__Exercise aim__. Using the data beneath this instruction, retype only the lines from the one that contains "[Deel op Facebook] (1320, 392)" down to the one that contains "Land (200, 1185)", both included, exactly as they appear.

__Information shown__.
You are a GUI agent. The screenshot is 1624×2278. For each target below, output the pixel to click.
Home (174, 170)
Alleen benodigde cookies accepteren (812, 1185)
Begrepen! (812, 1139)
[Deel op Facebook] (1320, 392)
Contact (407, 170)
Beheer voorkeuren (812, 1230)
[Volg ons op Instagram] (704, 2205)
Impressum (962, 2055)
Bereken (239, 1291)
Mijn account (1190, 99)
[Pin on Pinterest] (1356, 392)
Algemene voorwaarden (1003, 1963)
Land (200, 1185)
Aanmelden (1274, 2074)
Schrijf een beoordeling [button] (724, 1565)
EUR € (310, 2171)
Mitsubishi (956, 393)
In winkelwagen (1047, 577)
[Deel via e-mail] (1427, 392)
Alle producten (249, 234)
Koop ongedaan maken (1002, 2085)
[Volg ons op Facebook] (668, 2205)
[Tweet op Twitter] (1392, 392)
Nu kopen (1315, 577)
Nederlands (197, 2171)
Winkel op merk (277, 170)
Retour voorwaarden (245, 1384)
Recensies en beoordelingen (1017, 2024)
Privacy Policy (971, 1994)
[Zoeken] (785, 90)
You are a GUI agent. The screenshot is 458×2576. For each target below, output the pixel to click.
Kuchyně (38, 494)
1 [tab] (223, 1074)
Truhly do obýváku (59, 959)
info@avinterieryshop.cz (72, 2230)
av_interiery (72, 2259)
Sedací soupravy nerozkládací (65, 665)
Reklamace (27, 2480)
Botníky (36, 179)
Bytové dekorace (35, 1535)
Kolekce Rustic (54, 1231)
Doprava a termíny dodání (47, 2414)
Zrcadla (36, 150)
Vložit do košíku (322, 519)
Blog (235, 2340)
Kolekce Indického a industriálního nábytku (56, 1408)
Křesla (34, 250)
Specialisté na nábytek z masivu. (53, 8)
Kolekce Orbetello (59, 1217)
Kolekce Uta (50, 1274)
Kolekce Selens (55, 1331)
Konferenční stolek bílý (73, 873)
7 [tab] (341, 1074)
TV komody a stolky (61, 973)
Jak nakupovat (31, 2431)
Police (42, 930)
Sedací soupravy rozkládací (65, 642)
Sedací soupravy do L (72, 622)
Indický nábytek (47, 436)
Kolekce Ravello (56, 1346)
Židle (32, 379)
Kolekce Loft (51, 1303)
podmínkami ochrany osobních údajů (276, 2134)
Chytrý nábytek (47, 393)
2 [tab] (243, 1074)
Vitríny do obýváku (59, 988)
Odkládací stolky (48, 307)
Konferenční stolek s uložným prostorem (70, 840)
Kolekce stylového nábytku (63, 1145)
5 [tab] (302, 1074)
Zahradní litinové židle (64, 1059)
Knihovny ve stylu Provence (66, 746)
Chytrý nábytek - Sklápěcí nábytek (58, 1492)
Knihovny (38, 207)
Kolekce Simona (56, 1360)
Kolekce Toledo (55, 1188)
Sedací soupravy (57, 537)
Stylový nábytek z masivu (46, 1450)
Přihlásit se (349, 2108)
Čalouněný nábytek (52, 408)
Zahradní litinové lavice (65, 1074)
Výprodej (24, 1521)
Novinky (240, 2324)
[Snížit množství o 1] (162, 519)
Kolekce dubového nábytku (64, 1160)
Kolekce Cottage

__Problem solution__.
[Deel op Facebook] (1320, 392)
Contact (407, 170)
Beheer voorkeuren (812, 1230)
[Volg ons op Instagram] (704, 2205)
Impressum (962, 2055)
Bereken (239, 1291)
Mijn account (1190, 99)
[Pin on Pinterest] (1356, 392)
Algemene voorwaarden (1003, 1963)
Land (200, 1185)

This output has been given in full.